Folarin Balogun, the US national team’s star striker, stepped on the foot of Bosnia’s Tarik Muharemovic during a round-of-32 match on July 1. The referee showed a red card. Under FIFA’s disciplinary code, a red card in the World Cup carries an automatic one-game suspension.

Balogun is the top American scorer in the tournament with three goals. His absence from the round-of-16 match against Belgium would have been a serious blow to the host nation’s chances of reaching the quarterfinals for the first time since 2002.

The rule was clear. The suspension was automatic. That should have been the end of it.

The phone call

It was not the end of it. President Trump called FIFA president Gianni Infantino directly and lobbied for the ban to be overturned. The details of the conversation have not been made public, but the result is known: FIFA announced on Sunday that Balogun’s one-game suspension was suspended for a “probationary period of one year.”

The decision means Balogun will play against Belgium on Monday.

Trump then took to social media to thank FIFA for “doing what was right, and reversing a great injustice.”

But what exactly was the injustice? A player committed a foul that drew a red card. The rules say a red card means a suspension. That is not an injustice. It is the enforcement of a rule.

How it happened

FIFA’s statement said the ban was suspended on the condition that Balogun “does not commit another infringement of a similar nature and gravity during the probationary period.” If he does, the original suspension will be enforced on top of any new penalty.

The timing matters. The US is co-hosting this World Cup alongside Canada and Mexico. The tournament is a massive commercial and political event. Having the host nation’s best player sidelined for a knockout match, in his home country, in a stadium in Seattle, was bad for business. FIFA’s decision conveniently aligned with the interests of the host nation’s government.

The AP reported that Trump’s direct intervention preceded the ruling. The Guardian confirmed he “lobbied Fifa to lift the suspension.” This was not an independent review by FIFA’s disciplinary panel. It was a phone call from a head of state to a sports administrator, followed by a rule change.

Politics over sport, every time

The incident is a small story in the scale of world events. A soccer player getting to play a match is not a matter of life and death. But it is a useful illustration of how power works.
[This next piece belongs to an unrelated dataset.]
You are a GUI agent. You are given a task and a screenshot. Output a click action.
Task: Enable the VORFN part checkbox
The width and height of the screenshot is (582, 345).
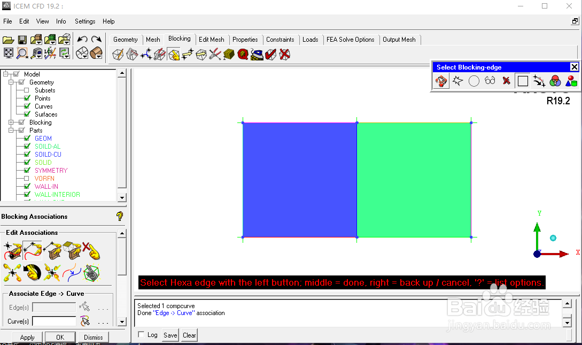click(x=27, y=178)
International sports federations like FIFA are supposed to apply rules equally. A red card in the group stage means the same thing for a player from Belgium as it does for a player from the United States. But when the American president calls, the rules bend. If Belarus or Iran or Russia made the same call, the reaction from the same governing bodies would be very different.

This is not the first time politics has overridden sporting rules. The IOC’s Rule 50, which bans political demonstrations at the Olympics, has been enforced selectively depending on the nationality and message of the athlete. National federations routinely lobby for favorable treatment for their stars. What makes this case different is the direct intervention of a head of state into a disciplinary decision that should have been handled by referees and judges, not presidents.

The broader pattern

Trump’s phone call to Infantino fits a broader pattern of treating international institutions as extensions of American political power. Whether it is threatening NATO allies over defense spending, demanding trade concessions from the EU, or calling FIFA to get a red card overturned, the approach is the same: the rules apply to everyone else.

For the US team, the decision is good news. Balogun is a talented player, and his presence makes the match against Belgium more competitive. American fans will pack Seattle Stadium and cheer for a win.

But the principle is rotten. The rule existed for a reason. It was waived for political convenience. And everyone in sports, from the players who have served their bans quietly to the federations that cannot pick up the phone and call the FIFA president, knows that the rules were not the same for everyone.